- Task
Go through the entries below line by line and count those containing "agent"; the answer is that count alone.

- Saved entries
"""

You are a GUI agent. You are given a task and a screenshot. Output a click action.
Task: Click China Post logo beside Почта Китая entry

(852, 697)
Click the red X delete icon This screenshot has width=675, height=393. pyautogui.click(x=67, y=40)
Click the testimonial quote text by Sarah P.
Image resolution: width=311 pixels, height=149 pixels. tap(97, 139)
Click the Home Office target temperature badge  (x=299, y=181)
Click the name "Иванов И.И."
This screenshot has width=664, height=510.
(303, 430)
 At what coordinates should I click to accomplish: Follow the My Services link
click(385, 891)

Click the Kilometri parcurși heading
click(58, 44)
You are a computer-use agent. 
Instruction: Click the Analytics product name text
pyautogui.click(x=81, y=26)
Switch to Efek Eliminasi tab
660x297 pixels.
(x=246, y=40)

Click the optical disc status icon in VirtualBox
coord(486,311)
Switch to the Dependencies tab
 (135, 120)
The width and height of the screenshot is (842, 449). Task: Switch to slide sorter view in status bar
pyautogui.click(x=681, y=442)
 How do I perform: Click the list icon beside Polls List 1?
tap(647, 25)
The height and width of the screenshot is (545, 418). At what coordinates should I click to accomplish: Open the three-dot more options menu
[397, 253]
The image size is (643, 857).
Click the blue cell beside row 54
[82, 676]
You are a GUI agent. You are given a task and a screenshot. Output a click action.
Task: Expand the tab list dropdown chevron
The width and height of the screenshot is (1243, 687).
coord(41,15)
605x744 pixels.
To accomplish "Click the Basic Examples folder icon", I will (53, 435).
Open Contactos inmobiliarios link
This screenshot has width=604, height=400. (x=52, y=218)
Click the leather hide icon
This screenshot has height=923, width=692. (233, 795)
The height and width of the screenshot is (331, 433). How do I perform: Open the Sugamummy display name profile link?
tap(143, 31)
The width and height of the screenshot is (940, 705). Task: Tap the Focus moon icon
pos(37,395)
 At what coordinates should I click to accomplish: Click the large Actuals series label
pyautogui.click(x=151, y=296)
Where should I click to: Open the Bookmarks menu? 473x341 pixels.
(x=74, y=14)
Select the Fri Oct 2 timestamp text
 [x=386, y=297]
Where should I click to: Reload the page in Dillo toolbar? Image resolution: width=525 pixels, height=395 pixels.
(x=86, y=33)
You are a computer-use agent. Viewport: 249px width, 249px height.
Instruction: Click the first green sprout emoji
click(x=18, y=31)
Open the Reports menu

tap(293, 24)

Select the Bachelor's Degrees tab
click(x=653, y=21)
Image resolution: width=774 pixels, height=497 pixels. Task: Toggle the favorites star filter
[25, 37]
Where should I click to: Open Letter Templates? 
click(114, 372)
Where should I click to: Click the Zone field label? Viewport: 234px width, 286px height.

"""

- Exercise response
4